Exercise aim —
Copy each line from the entries that the word "Municipal" appears in.

Stored records —

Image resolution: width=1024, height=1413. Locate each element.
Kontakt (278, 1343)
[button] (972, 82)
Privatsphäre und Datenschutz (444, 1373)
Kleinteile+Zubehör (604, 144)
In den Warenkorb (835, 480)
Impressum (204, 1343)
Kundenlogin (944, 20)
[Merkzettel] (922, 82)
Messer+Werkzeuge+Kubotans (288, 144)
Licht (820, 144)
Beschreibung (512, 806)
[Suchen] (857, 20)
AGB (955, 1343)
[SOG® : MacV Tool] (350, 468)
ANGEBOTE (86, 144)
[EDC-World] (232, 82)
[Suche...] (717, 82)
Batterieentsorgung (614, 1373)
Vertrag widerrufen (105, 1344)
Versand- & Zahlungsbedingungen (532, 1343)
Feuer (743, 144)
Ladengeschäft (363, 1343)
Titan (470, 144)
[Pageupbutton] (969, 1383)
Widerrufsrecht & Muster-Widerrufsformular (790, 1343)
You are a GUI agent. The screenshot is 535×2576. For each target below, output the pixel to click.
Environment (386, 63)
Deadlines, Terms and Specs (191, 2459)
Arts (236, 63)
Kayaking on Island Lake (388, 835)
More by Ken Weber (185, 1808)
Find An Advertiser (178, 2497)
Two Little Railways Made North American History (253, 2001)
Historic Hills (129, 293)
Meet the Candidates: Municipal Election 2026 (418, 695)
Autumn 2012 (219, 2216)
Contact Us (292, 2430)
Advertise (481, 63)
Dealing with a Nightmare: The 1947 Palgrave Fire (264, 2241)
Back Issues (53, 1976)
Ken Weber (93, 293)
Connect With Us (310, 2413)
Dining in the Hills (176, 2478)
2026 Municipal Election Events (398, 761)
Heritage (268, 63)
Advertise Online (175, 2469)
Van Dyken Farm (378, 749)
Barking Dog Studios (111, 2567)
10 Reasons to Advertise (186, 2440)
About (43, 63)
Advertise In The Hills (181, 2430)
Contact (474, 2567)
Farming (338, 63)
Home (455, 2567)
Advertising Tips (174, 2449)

Output of the exercise —
Meet the Candidates: Municipal Election 2026 (418, 695)
2026 Municipal Election Events (398, 761)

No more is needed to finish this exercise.